- Uttar Kusum Location in West Bengal Uttar Kusum Location in India
- Coordinates: 22°13′46″N 88°18′04″E﻿ / ﻿22.2295°N 88.3012°E
- Country: India
- State: West Bengal
- District: South 24 Parganas
- CD block: Magrahat I

Area
- • Total: 3.31 km^{2} (1.28 sq mi)
- Elevation: 8 m (26 ft)

Population (2011)
- • Total: 10,716
- • Density: 3,200/km^{2} (8,400/sq mi)

Languages
- • Official: Bengali
- • Additional official: English
- Time zone: UTC+5:30 (IST)
- PIN: 743375
- Telephone code: +91 3174
- Vehicle registration: WB-19 to WB-22, WB-95 to WB-99
- Lok Sabha constituency: Mathurapur (SC)
- Vidhan Sabha constituency: Magrahat Paschim
- Website: www.s24pgs.gov.in

= Uttar Kusum =

Uttar Kusum is a census town and a gram panchayat within the jurisdiction of the Usthi police station in the Magrahat I CD block in the Diamond Harbour subdivision of the South 24 Parganas district in the Indian state of West Bengal.

==Geography==

===Area overview===
Diamond Harbour subdivision is a rural subdivision with patches of urbanization. Only 14.61% of the population lives in the urban areas and an overwhelming 85.39% lives in the rural areas. In the eastern portion of the subdivision (shown in the map alongside) there are 24 census towns. The entire district is situated in the Ganges Delta and the eastern part of the district is a flat plain area with small towns, many in clusters. Location of places in the larger map varies a little. It is an OpenStreetMap, while we are using coordinates as in Google Maps.

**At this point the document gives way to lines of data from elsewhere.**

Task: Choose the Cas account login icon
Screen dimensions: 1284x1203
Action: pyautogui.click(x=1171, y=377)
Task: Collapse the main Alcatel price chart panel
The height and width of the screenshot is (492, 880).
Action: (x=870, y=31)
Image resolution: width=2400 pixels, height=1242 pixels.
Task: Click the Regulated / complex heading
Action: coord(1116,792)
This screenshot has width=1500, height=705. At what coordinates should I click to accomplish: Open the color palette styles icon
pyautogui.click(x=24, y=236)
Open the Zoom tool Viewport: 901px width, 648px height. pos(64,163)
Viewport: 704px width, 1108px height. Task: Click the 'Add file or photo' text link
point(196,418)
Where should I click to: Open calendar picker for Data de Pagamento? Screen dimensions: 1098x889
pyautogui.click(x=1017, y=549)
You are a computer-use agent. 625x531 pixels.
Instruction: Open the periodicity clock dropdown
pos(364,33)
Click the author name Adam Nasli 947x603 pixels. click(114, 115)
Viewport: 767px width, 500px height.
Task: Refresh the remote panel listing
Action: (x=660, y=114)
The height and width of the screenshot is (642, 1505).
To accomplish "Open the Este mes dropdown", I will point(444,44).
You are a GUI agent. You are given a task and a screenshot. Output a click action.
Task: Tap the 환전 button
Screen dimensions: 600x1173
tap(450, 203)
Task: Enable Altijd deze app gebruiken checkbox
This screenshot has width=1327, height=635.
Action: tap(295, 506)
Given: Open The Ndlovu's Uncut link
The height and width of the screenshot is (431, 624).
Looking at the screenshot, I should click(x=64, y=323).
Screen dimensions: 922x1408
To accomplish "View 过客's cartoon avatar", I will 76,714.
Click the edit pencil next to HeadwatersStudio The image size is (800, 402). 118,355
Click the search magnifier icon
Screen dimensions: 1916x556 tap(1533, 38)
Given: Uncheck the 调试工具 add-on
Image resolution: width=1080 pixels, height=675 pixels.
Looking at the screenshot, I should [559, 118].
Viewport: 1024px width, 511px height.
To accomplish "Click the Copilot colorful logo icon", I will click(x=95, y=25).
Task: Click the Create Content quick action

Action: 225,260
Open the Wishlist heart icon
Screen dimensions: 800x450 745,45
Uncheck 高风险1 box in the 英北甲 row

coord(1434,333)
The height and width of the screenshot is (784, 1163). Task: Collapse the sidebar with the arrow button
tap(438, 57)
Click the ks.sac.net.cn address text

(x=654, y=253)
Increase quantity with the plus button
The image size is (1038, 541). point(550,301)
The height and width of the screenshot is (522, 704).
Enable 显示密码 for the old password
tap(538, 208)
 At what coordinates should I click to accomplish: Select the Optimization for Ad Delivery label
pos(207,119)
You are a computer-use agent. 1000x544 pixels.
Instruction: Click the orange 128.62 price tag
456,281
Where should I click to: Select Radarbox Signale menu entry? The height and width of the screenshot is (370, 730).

Note: The map alongside presents some of the notable locations in the subdivision. All places marked in the map are linked in the larger full screen map.

===Location===
Uttar Kusum is located at

Usthi, Ghola Noapara, Barijpur and Uttar Kusum form a cluster of census towns in the Magrahat I CD block. Uttar Bishnupur, Kalikapota and Bamna are a little away from this cluster. This is as per the map of the Magrahat I CD block on page 445 in the District Census Handbook for the South 24 Parganas.

==Demographics==
According to the 2011 Census of India, Uttar Kusum had a total population of 10,716 of which 5,580 (52%) were males and 5,136 (48%) were females. Population below 6 years was 1,818. The total number of literates in Uttar Kusum was 5,849 (65.73% of the population over 6 years).

==Infrastructure==
According to the District Census Handbook 2011, Uttar Kusum covered an area of 3.3112 km^{2}. Among the civic amenities, it had 814 domestic electric connections. Among the medical facilities it had 3 medicine shops. Among the educational facilities it had were 3 primary schools, 1 secondary school, 1 senior secondary school.

==Transport==
Deula railway station is located nearby.

==Education==
Uttar Kusum High School is a Bengali-medium coeducational institution established in 1950. It has facilities for teaching from class VI to class XII.

==Healthcare==
Baneswarpur Rural Hospital, with 30 beds, at Baneswarpur, is the major government medical facility in the Magrahat I CD block.